Optimize Levenshtein.distance #8324

wooster0 · 2019-10-14T08:01:16Z

This avoids two expensive array allocations (.chars) because the strings can already be accessed directly.
This improves speed and vastly improves memory allocation.

Benchmark.ips do |bm|
  bm.report "old" do
    Levenshtein.distance("algorithm", "altruistic")
    Levenshtein.distance("hello", "hallo")
    Levenshtein.distance("こんにちは", "こんちは")
    Levenshtein.distance("hey", "hey")
    Levenshtein.distance("hippo", "zzzzzzzz")
    Levenshtein.distance("a" * 100000, "hello")
    Levenshtein.distance("hello", "a" * 100000)
  end

  bm.report "new" do
    Levenshtein.new_distance("algorithm", "altruistic")
    Levenshtein.new_distance("hello", "hallo")
    Levenshtein.new_distance("こんにちは", "こんちは")
    Levenshtein.new_distance("hey", "hey")
    Levenshtein.new_distance("hippo", "zzzzzzzz")
    Levenshtein.new_distance("a" * 100000, "hello")
    Levenshtein.new_distance("hello", "a" * 100000)
  end
end

old 295.78  (  3.38ms) (± 8.86%)  0.95MB/op   2.26× slower
new 669.21  (  1.49ms) (± 8.87%)   195kB/op        fastest

src/levenshtein.cr

asterite · 2019-10-14T10:12:32Z

This is wrong. to_unsafe will work at the byte level. chars work at the codepoint level. That specs pass is a coincidence.

straight-shoota · 2019-10-14T11:44:35Z

Maybe this could be optimized using Char::Reader. But slice is not going to work. This just means specs need to be improved as well. There's only a single example with non-ASCII characters, and that seems to pass for some reason.

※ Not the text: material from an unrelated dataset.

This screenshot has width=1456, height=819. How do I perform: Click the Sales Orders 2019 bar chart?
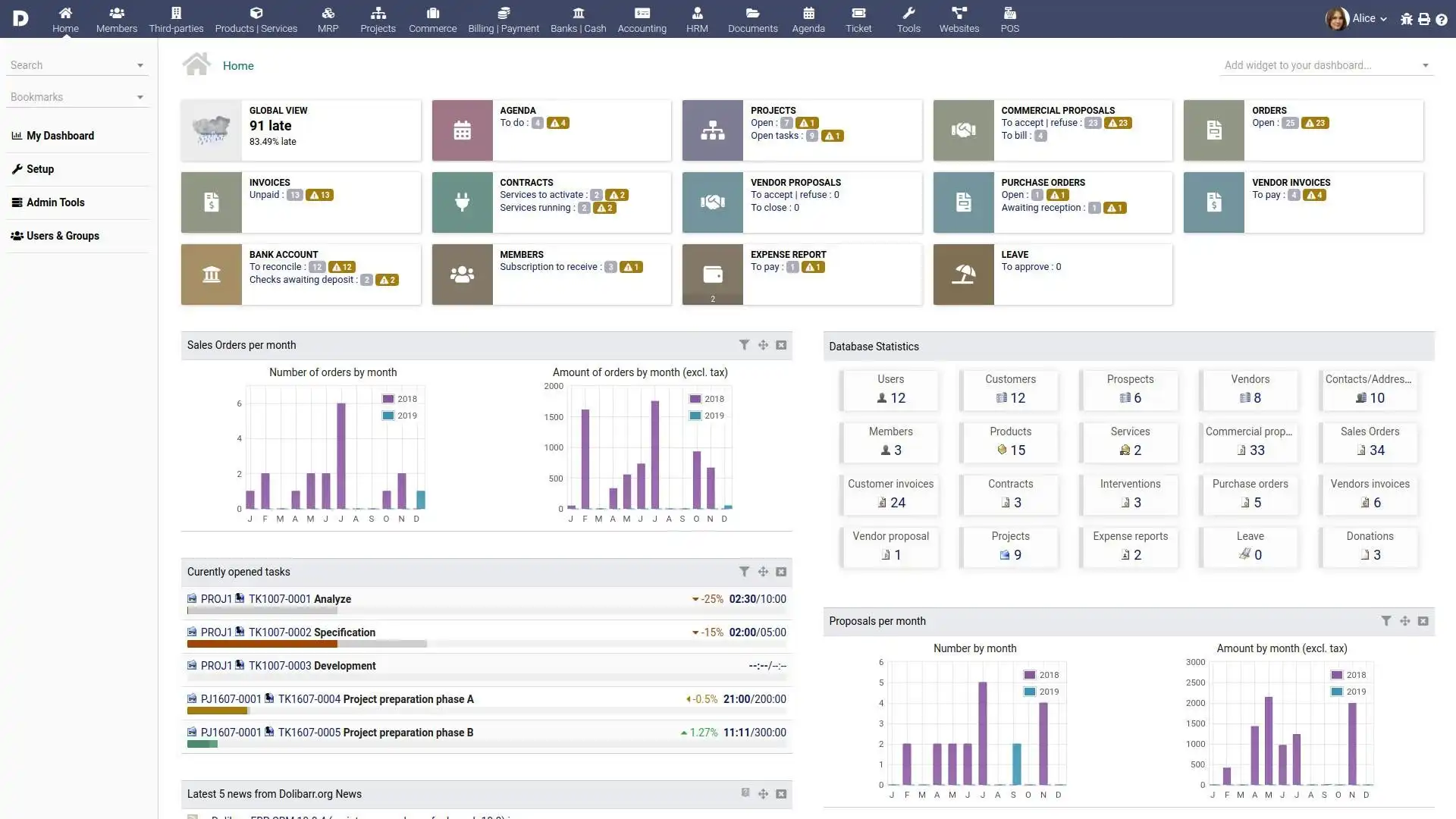pos(422,497)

asterite · 2019-10-14T11:55:23Z

However, it's true that if both strings are ascii_only?, a different, more efficient path could be written, and this using to_unsafe or to_slice.

wooster0 · 2019-10-14T17:21:46Z

Okay I think I figured it out now.

src/levenshtein.cr

asterite · 2021-06-04T23:42:48Z

Can you try using Slice instead of Pointer and seeing if there's any performance drop?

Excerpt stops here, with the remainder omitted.